Optionally, in addition to the processing process of at least one of the above embodiments of the disclosure, the remaster function may also be triggered.
Further, the method may further include the following operations of determining a corresponding third image based on the restored image and the second image, and, storing or displaying the third image.
For example, the picture shot by the user is redrawn and stored in the photo album of the electronic device.
For another example, the picture selected from the photo album by the user is redrawn and displayed in the interface of the electronic device.
For still another example, the picture in the photo album is redrawn in the back end and then stored in the photo album of the electronic device.
In practical applications, those skilled in the art can set the storage or display occasion according to the actual situation, and it will not be limited in the embodiment of the disclosure.
In the embodiment of the disclosure, the corresponding third image is determined based on the restored image and the second image. For example, the image region corresponding to the target object in the second image is used as the first image for restoration to obtain the restored image, and the restored image is fused with the second image to obtain the third image with the redrawn target object.
In the embodiment of the disclosure, the way of fusing the restored image and the second image will not be limited specifically. As an example, a binary mask image of the first image is acquired. In the binary mask image, 1 represents the first image region, 0 represents the background region, the pixel value of the region with a mask value of 0 remains unchanged, and the pixel value of the region with a mask value of 1 may adopt the updated pixel value (corresponding to the restored image). A filter band may be set at the junction of 0 and 1 (i.e., at the edge of the first image), and the mask value in the filter band may be 0 to 1 to achieve a seamless fusion effect. Optionally, for the pixels in the filter band, the mask weight may be determined according to the semantics of the pixels, thereby achieving a finer seamless fusion effect. In practical applications, other restored image fusion methods, such as Poisson image fusion technology can also be used, and it will not be limited in the embodiment of the disclosure.
Based on at least one of the above embodiments of the disclosure, some process examples of personalized human face redrawing are provided.
Referring to
In operation 17.1, the user takes a picture using the camera of the mobile phone or selects a picture from the album of the mobile phone for edition to obtain an image (second image).
In operation 17.2, human face (target object) recognition is performed to determine whether the image is a human face image with at least one human face (determining the number of the target object). If not, the process ends; and if so, the process proceeds to the next operation.
In operation 17.3, the human face in the human face image is split into individual human face regions.
In operation 17.4, for at least one human face region (first image), the user is queried whether human face redrawing is required. If the user selects NO, the process ends; and, if the user selects YES (the target object selection instruction input by the user), operations 17.5 and 17.7 will be executed.
In operation 17.6, an image restoration degree adjustment (confirmation) interface is provided.
In operation 17.6, the restoration degree information input by the user through the adjustment interface is received, and the image restoration degree information is determined according to the image quality information of the human face region and/or the user's preference, to guide the restoration strength required by human face redrawing.
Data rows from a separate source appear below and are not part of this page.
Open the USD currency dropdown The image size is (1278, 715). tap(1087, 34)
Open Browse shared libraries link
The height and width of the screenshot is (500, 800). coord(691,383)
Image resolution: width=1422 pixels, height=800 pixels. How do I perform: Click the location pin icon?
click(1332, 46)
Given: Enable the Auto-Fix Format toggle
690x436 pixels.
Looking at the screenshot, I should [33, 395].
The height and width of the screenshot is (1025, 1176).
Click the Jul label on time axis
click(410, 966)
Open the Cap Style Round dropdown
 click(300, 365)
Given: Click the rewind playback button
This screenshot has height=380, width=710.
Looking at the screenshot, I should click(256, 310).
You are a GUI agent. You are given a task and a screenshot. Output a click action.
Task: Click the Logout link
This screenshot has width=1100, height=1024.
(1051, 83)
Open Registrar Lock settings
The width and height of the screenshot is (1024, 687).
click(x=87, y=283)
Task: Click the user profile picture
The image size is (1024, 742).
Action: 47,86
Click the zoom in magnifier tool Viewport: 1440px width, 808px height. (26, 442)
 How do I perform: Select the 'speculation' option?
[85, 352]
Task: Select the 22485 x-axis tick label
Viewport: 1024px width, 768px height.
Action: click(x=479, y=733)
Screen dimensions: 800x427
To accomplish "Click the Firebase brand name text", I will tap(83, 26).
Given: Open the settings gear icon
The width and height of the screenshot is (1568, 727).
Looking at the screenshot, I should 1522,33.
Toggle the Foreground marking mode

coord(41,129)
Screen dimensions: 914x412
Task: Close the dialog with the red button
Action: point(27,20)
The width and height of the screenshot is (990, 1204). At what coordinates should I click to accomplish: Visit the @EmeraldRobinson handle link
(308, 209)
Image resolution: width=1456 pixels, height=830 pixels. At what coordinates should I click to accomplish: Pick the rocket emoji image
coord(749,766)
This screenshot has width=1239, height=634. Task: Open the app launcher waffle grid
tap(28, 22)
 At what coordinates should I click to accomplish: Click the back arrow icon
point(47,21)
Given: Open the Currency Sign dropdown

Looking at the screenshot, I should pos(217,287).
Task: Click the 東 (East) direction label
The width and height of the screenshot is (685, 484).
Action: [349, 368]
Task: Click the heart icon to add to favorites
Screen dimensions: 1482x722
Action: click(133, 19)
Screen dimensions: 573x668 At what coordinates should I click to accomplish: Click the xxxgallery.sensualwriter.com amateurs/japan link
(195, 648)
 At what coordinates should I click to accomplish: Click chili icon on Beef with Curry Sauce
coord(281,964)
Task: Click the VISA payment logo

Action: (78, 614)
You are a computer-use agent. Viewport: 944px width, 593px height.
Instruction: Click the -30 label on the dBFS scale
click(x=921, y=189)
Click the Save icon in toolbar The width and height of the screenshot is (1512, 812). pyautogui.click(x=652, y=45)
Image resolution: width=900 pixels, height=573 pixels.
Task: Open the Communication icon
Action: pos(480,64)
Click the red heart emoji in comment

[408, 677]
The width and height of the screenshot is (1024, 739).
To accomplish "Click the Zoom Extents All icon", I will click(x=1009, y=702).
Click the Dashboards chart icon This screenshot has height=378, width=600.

In operation 17.7, the human face attribute information (e.g., age, gender, makeup and other attribute information) corresponding to the human face region is predicted.
In operation 17.8, the restoration style information is determined based on the human face attribute information to guide the restoration direction required by personalized human face redrawing.
In operation 17.9, the human face region is restored based on the restoration degree information obtained in the operation 17.6 and the restoration style information obtained in the operation 17.8 by using an AI network, to realize personalized human face redrawing.
In operation 17.10, the updated human face region is output.
For the individual human face regions shown in the operation 17.3, generally, the maximum number n (the first set threshold) of human faces that can be processed may be determined according to the calculation capability of the electronic device. If the number of human faces in the image is greater than n, which human faces may be determined for processing by the following possible solutions.
Solution 1: It is selected by the user. For example, a selectable interface is provided for the user to click or circle.
Solution 2: it may be automatically selected by the learnt neural network model according to the state of the human face in the picture.
For the activation condition of human face redrawing shown in the operation 17.4, it may be determined according to the initial image quality measurement criteria (the image quality of the image region corresponding to the target object) whether to redraw the human face. One possible solution is to score by measuring the clarity of the face by a signal processing method. This strategy is helpful to save the calculation resources and improve the real-time performance.
Referring to
In operation 18.1, an image (second image) is selected from the photo album of the mobile phone for edition.
In operation 18.2, human face recognition is performed to determine whether there is at least one human face in the image (determining the number of the target object); and if so, the process proceeds to the next operation.
In operation 18.3, the human face in the image is split into individual human face regions.
In operation 18.4, for each human face region (first image), an image quality score (image quality correlation value) is detected to determine whether to redraw the human face. If the quality score is greater than 90 (second set threshold), no processing is performed; and, if the quality score is less than 90, human face redrawing is activated, and operations 18.5 and 18.7 will be executed.
In operation 18.5, the image quality of the human face region requiring human face redrawing is determined.
In operation 18.6, the restoration degree information of user control is received, and the image restoration degree information (restoration intensity) is determined based on the quality information of the human face region and the user control result.
In operation 18.7, the human face attribute information (e.g., age, gender, or the like) corresponding to the human face region is predicted.
In operation 18.8, the restoration style information is determined based on the human face attribute information.
In operation 18.9, the human face region is restored based on the restoration degree information obtained in the operation 18.6 and the restoration style information obtained in the operation 18.8 by using an AI network, to realize personalized human face redrawing.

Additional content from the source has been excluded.